Don’t forget the “Thank You”!
The campus recruiting cycle is in full swing right now with interviews. Since early September, students have been polishing their resumes & cover letters, attending every employer event that has come to campus, networking as hard as they can and finally….. land an interview! I have seen so many students this semester work extremely hard and truly deserve an interview spot. The interview process for most companies is a first round followed by a final round “Super Day”. The interviews are tough – a mix of behavioral “fit” questions, technical and some case (depending on the industry). Students now turn all of their effort, time and attention on studying and preparing for their interviews – many hours spent preparing with CCD, Alumni, Friends and Family. All of the hard work pays off and the student impresses the entire interview team on the day of the interview – things are looking good. But wait…. the interview team starts to ask one another “Did you receive a Thank You from NAME?” After all of the hours spent preparing, networking, studying and overall doing a fantastic job in the interview – the missing “Thank You” could be killing your chances. I received these comments recently from employers in regards to the importance that a Thank You note plays in their interview process:
- We noticed some students wait for 24 hours + to respond and that feels too late for us. We all expect an email later during the interview date.

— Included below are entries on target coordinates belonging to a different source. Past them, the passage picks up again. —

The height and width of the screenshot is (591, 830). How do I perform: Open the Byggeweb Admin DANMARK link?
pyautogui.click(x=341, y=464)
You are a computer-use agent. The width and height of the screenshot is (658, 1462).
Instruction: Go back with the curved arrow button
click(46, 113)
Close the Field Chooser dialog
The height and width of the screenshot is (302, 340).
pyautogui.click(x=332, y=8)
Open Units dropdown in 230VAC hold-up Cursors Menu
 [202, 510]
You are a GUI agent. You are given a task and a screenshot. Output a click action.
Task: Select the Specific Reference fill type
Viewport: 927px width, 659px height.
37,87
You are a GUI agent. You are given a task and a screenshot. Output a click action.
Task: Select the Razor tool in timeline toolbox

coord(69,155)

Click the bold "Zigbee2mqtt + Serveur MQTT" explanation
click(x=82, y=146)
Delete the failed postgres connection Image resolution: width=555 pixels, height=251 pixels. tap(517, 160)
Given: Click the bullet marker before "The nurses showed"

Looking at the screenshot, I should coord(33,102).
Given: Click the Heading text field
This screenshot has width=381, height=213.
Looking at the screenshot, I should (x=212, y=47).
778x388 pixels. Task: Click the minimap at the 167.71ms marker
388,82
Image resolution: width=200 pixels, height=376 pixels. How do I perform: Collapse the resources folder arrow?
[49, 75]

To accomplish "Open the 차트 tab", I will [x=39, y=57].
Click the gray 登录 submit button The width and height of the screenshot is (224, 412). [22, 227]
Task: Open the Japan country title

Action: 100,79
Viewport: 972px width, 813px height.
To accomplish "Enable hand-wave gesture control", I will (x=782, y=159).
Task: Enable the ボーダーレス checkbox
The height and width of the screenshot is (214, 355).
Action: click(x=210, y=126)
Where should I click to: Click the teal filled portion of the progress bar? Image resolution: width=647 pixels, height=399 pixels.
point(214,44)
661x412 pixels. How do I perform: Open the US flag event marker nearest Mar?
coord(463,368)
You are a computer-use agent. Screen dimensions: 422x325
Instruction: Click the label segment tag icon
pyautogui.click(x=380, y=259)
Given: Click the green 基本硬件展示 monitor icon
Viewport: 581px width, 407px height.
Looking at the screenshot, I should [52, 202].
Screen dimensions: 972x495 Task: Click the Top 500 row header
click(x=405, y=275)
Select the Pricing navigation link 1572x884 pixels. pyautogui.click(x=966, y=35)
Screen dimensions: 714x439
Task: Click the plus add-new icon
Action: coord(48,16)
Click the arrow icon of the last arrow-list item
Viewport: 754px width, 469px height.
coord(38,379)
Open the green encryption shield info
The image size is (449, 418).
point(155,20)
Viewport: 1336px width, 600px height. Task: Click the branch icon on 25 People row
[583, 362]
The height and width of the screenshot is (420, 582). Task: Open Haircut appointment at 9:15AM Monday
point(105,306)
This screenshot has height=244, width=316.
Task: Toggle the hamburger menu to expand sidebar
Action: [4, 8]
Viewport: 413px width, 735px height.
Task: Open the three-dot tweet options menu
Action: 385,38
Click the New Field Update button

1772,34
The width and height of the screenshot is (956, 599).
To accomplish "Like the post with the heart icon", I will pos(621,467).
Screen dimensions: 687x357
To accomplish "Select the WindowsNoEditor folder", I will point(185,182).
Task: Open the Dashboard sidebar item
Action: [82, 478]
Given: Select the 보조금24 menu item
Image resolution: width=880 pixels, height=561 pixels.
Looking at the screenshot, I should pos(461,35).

- Some students send the same email to everyone with a name line that is in a different font. That’s, again, a big no no.
- Some students send very short emails. This implies to us that they may not be interested and we start to doubt if we should give an offer to this individual.
- For us, the interview process only ends once we received everyone’s thank you emails. The speed with which that email was sent, content, business writing style, personalization, and length of that email all play important role in us judging how much this individual is interested in a position.
Please take note of the importance a “Thank You” note plays in the interview process. The interview is not over until your Thank You notes are sent. Many people ask, should it be a hand-written note or email? My answer is definitely email first as you want it to be received within 24 hours of your interview. In addition, a hand-written note adds a nice touch and some companies see that as more important. You need to know the company and recruiting timeline. If a company is going to call you that evening with results, then you would need to send an email over a hand-written.
If you are looking for some guidance with your Thank You notes, please check out the resources available on Career Beam. Good luck and Happy writing!